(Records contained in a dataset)
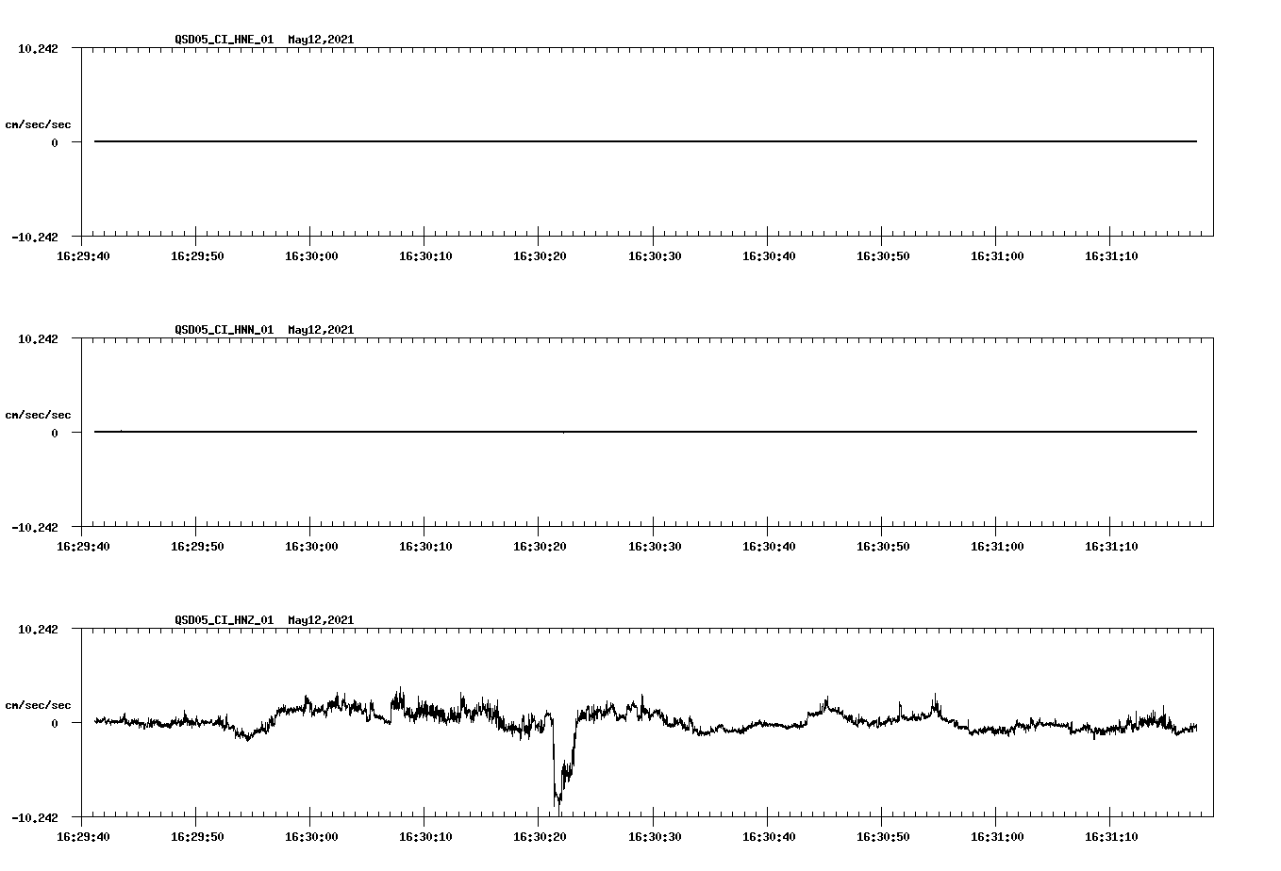The image size is (1281, 871).
Task: Select the cm/sec/sec label on bottom plot
Action: (38, 703)
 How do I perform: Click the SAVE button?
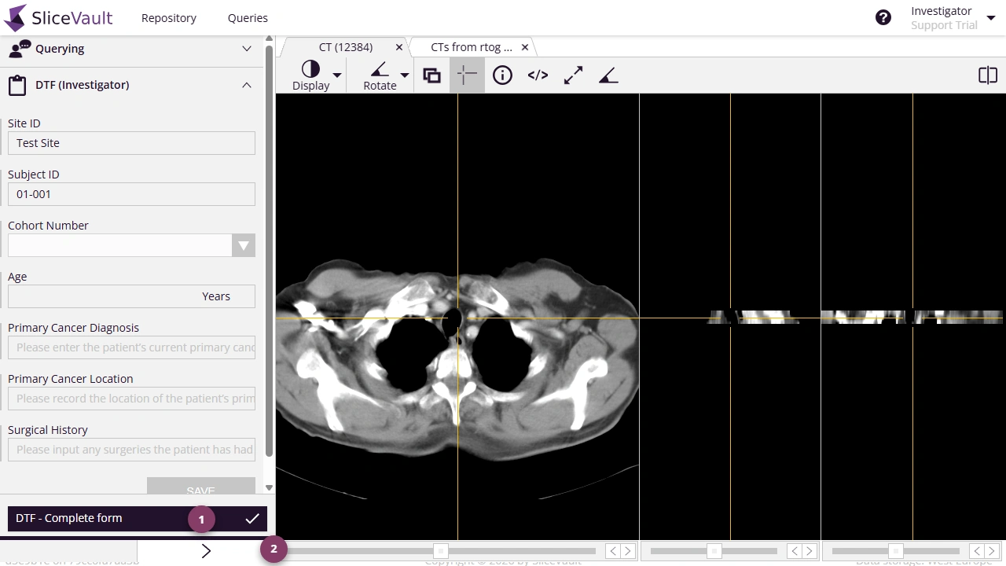coord(201,487)
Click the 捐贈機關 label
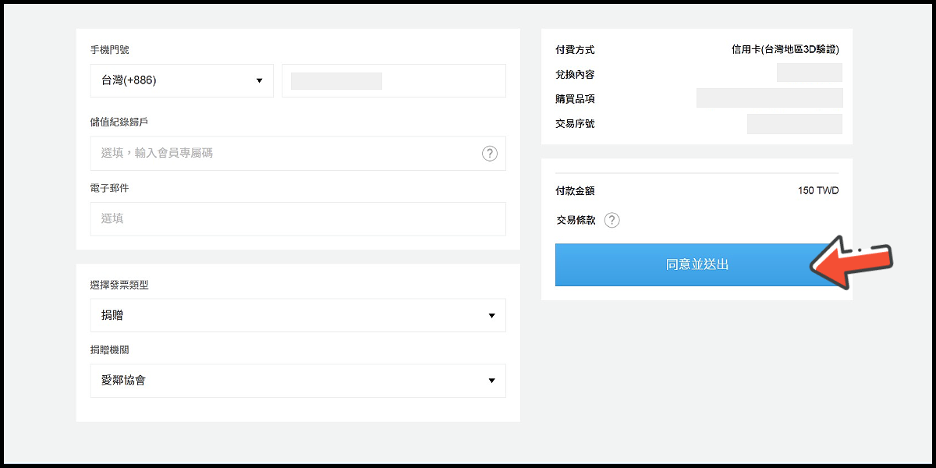The image size is (936, 468). (x=110, y=350)
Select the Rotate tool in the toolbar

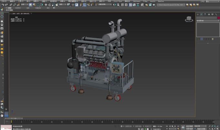point(49,5)
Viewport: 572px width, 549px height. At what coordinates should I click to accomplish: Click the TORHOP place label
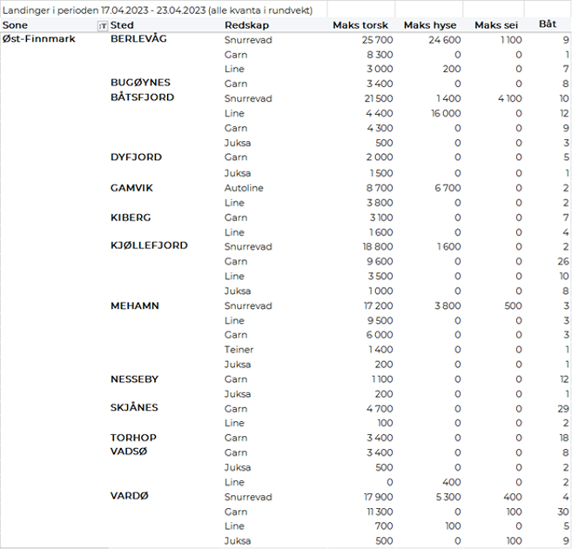click(133, 438)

EXERCISE DETAILS: Please print the lines from the one holding "Click the 捐贈機關 label" through the end of the records above, unchanged and with the pictures left out.

YOUR RESPONSE:
Click the 捐贈機關 label
The image size is (936, 468). (x=110, y=350)
Select the Rotate tool in the toolbar

point(49,5)
Viewport: 572px width, 549px height. At what coordinates should I click to accomplish: Click the TORHOP place label
click(133, 438)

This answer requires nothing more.